Jason Lange
[ワシントン 14日 ロイター] - ロイター/イプソスの世論調査によると、トランプ米大統領によるグリーンランド獲得計画を支持する米国人はわずか17%にとどまった。民主党と共和党支持層のいずれも大多数が軍事力を用いた併合に反対している。
回答者の約47%が獲得の取り組みに反対し、35%は「分からない」と答えた。
調査対象者の約20%は、獲得計画について「聞いたことがない」と回答した。
米国が軍事力を用いてデンマークからグリーンランドを奪取することについて、「良い考え」と答えたのはわずか4%だった。共和党支持層は10%、民主党支持層はほぼゼロだった。
一方、「悪い考え」との回答は約71%で、民主党支持層の90%、共和党支持層では60%だった。共和党支持層の約3分の1は、良い考えか悪い考えか「分からない」と答えた。
回答者の約66%は、グリーンランド獲得を目指す米国の取り組みが、北大西洋条約機構(NATO)や米国と欧州同盟国との関係を損なうことを懸念していると述べた。この割合は民主党支持層では91%、共和党支持層では40%だった。

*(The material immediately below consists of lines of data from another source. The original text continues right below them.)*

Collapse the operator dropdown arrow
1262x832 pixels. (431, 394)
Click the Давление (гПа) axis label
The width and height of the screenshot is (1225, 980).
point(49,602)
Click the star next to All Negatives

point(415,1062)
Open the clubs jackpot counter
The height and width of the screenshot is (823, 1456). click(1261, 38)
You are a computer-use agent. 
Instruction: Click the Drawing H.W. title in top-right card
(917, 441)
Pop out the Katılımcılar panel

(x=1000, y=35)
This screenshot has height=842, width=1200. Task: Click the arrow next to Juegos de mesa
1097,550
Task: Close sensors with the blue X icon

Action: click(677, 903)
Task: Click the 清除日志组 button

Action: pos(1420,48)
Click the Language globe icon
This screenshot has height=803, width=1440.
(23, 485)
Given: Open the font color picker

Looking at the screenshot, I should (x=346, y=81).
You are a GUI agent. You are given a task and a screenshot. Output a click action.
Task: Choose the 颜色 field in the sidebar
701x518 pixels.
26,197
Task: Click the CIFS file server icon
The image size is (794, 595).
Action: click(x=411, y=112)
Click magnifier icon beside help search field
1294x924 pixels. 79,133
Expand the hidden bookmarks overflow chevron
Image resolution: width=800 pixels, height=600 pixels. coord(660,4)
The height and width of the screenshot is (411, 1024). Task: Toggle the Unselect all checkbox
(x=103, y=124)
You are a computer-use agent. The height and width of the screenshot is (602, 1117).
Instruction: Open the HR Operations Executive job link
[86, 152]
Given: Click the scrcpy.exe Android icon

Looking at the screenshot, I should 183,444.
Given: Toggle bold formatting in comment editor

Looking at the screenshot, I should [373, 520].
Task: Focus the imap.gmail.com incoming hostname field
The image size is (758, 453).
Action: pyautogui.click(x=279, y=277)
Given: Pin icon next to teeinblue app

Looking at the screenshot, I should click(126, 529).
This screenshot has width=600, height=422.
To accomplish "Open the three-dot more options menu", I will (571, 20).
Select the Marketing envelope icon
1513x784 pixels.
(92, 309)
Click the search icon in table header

回答者の約10%は、「米国はグリーンランドやパナマ運河のような新たな領土を獲得するために軍事力を用いるべきだ」という意見に同意した。これは、トランプ氏が政権に復帰した直後の昨年1月20─21日に実施されたロイター/イプソス調査の9%とほぼ変わっていない。
トランプ氏はイラン国内のデモについて、当局がデモ参加者を不当に扱った場合には、イランに対して行動を起こすと警告している。今回の調査結果によると、トランプ氏のイランへの対応を支持するとの回答は33%、不支持は43%だった。